Day's Fox studio prop room is filled with evidence of the
mayhem he regularly helps fake. There are boxes marked "human
guts," skeletons and a rainbow of body bags - yellow, black and
white representing different law enforcement agencies.

Many items are custom-made, such as a machete that was shown
slicing into a scientist's shoulder in the season's opening
episode.

A weapon with a cardboard "blade" patterned to fit snugly
against the actor's shoulder was created, then held in place with
a thin metal plate and straps. Makeup provided the bloody
finishing touch.

"It looked great, but it was kind of silly to watch the guy
walk over to craft services and get himself a sinker and cup of
coffee in the morning," Day said.

The aliens who make occasional appearances in the series are
MIA from this storage room.

"We have a selection of alien bodies at another warehouse, the
ones with big eyes that look so friendly," Day said. "As we use
them and they get more and more beat up ... then they become the
body of the guy from Florida who's just been eaten by the swamp
monster and is inside the bag.

"As long as they don't complain, they'll go into any body bag
we can fit them into," Day said, a grin stretched across his
face.

Some props are benign. A baseball-themed episode last season
called for a mechanical bank. When a suitable one couldn't be
found, Day and his crew researched and engineered a bank with a
ballplayer whose hat tips in coins.

"All that happens in five or six days," Day said, referring to
the average prep time available for each episode. "That's the
part that amazes me. How quickly it winds up happening."

The various departments collaborate on each episode. Although
division of labor is the rule, sometimes one unit - such as CGI,
or computer-generated imagery - will take the lead on a special
effect.

"They decide by virtue of what gives them the most bang for
their buck, so to speak," Day said. The big-ticket effects, such
as giant spaceships, provide a respite for his department.

"When we read 'CGI' in the script, it's great. We're at craft
services (eating and relaxing) for those parts," he said.
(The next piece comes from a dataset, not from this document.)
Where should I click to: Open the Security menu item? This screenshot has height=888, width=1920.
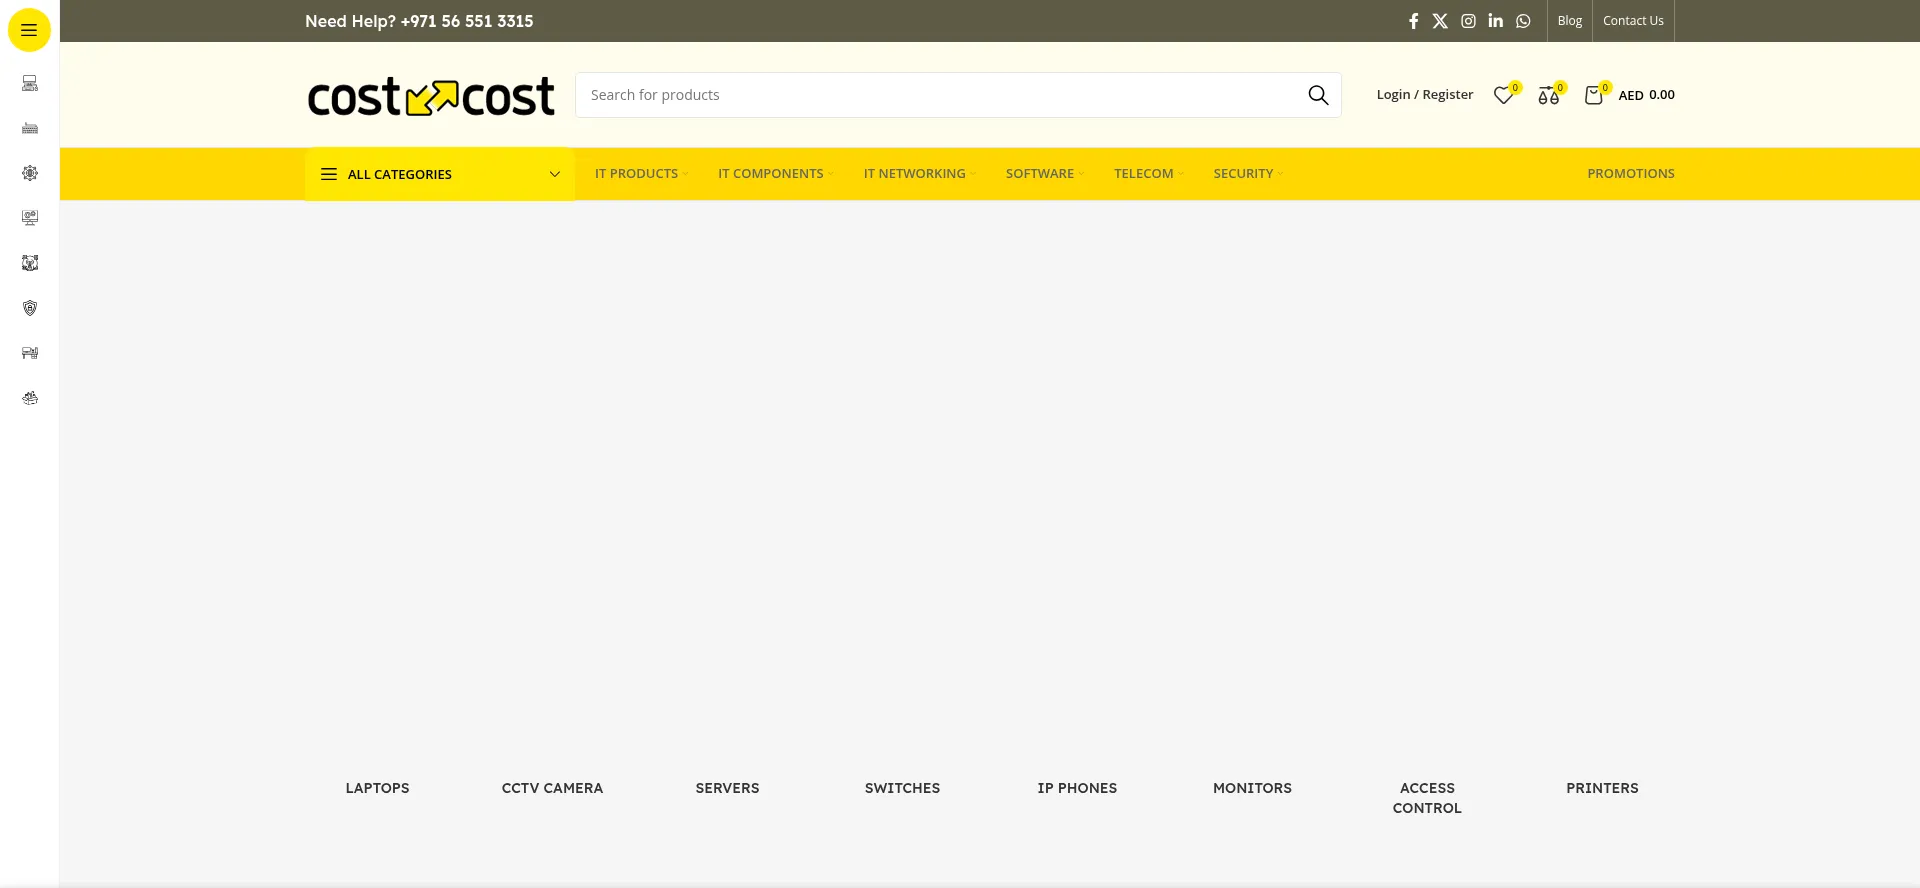coord(1246,174)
For performers, the X-Files experience can be truly memorable.

"A lot of times the actors are hired and think, 'Oh, I got a
part.' Then they read the script and go, 'Oh, my God, this is
going to happen to me?"' said Montesanto-Medcalf.
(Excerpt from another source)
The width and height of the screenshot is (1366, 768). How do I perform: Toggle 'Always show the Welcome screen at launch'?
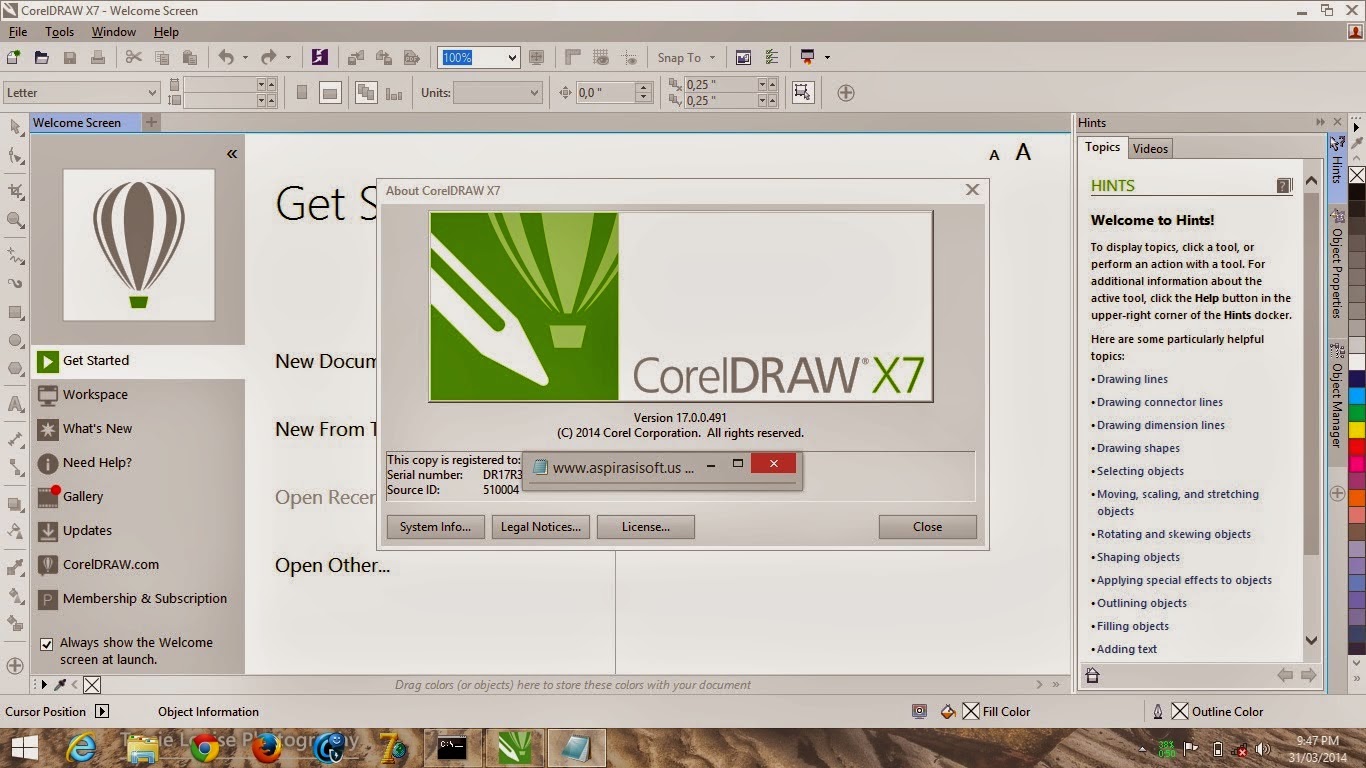point(46,643)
In one episode involving poisonous snakes, a guest actor was
covered with prosthetic blisters that seeped a pudding-like
substance with the help of air pumps. For another episode, titled
"Theef," the MRI victim was "burned" by four makeup artists
working for eight hours.

"We put a bald cap on her. Then the hair people glued on yak
hair, which is wiry, that had been singed," said Montesanto-
Medcalf. A blend of acetate, gelatin and paint was used to
simulate charred flesh, with dog rawhide serving as exposed bone.

It was "X-Files" perfect. "It looked so disgusting," said
Montesanto-Medcalf.

Most actors are good sports, including the stars. Anderson was
a real trouper when subjected to a swarm of insects, including
giant winged beetles, in the season's first episode, while
Duchovny was equally game when facing live snakes, Day said.

Duchovny even relished being transformed into an elderly man
in one story, Montesanto-Medcalf said.

"Not only did he have to look old, he had to look diseased. So
he wasn't a good-looking old guy, that's for sure," she said.

"But he loved it. Everyone on the set was so amazed at how
great it looked and kept going up to him and saying 'You look
fantastic."'

There seems to be only one thing that can frighten an "X-
Files" veteran - sharp-eyed fans looking for flubs.

"If a baseball bat is used in an episode in season two and I
bring out the same baseball bat for something in season seven,
there will be people who get on the Internet to carp," said Day.